● TEXT EXTRACT

****************

Computer vision is one of the most interesting domains within the artificial intelligence arena. It was mainly inspired to automate tasks that were mimicking human vision. Advances in deep learning, cheaper computing and storage cost gave computer vision techniques a big leap forward and the last decade saw a surge in many such techniques. These techniques provide state of the art solution for tasks like face detection, face recognition, object detection, image classification, image-based recommendations.
We as humans almost instantly recognize a person by having a glance at their face. In order to perform such a task, within computer vision, the person identification is divided into face detection followed by recognition. Its common applications for identification and authentication leading to automation for attendance, access controls systems, suspicious person identification, missing person identification. Social media could not have been left untouched by these advances. Be it you posting a photo on Facebook, and it, in turn, giving you suggestions for tagging your friends or Google Photos, becoming your assistant in grouping and labeling pictures from your gallery. It even compiles short videos from your series of vacation pictures. Face detection is widely used in mobile applications for virtual augmentation of human faces with cat face, dog face, ornaments, etc as can be seen in Snapchat.
Let’s see the topic that we will see in this blog post.
- Face Detection Techniques
- Haar Cascades Classifier: The first machine learning-based cascading classifier to fulfill the requirement of fast implementation on low-power CPUs, such as cameras and phones.
- Histogram of Oriented Gradients (HOG): Histogram of Oriented Gradient is used as features followed by linear Support Vector Machine classifier.
- Multi-task Cascaded Convolutional Networks (MTCNN): Deep learning-based face detection technique.
2. Face Alignment: This is also called face normalization which helps to improve face recognition accuracy
3. Face Recognition: Recognize the known person from an image against a repository of known person photos.
Haar Cascades Classifier
This revolutionary method for face detection was presented by Paul Viola and Michael Jones in 2001. It is the first machine learning-based cascading classifier to fulfill the requirement of fast implementation on low-power CPUs, such as cameras and phones. The classifier is trained with many ‘positive’ (with face in it) images and the same size of ‘negative’(no face in it) images. The figure below shows how the Haar features used to extract the information from the window is used to train the model and later prediction. They are like CNN kernels. Each feature is a single value obtained by subtracting the sum of pixels under the white rectangle from the sum of pixels under the black rectangle.
It concatenates several classifiers into one classifier. In extracting features, even with small window size, we will have a massive feature list and most of them are irrelevant. Adaboost is used to select the best features. At the end of each classifier, irrelevant features (reject sub-window) are removed and weights are updated. Cascading is continued until the required accuracy or error rate is achieved.
Implementation in code using OpenCV
OpenCV is an open-source image and video processing library. Install opencv-python library it on your virtual environment by using the pip comm and.
To try it out, copy and paste the below code to Jupyter notebook and change the image file name ‘sample.jpg’ to your input file name.

****************

● INFORMATION SUPPLIED
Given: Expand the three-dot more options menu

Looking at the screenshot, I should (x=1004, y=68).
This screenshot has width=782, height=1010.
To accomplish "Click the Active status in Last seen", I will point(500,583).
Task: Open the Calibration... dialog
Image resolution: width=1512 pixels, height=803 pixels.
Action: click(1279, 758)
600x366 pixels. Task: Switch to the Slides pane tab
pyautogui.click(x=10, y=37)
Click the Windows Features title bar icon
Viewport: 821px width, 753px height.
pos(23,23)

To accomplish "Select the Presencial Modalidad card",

****************

● EXERCISE PROMPT
Rewrite the part of the face detection text that opens with the words containing "- Multi-task Cascaded" and closes with "known person photos.", putting "database" wherever "repository" appears. The entries aren't needed and can be set aside.

● ANSWER TO THE EXERCISE
- Multi-task Cascaded Convolutional Networks (MTCNN): Deep learning-based face detection technique.
2. Face Alignment: This is also called face normalization which helps to improve face recognition accuracy
3. Face Recognition: Recognize the known person from an image against a database of known person photos.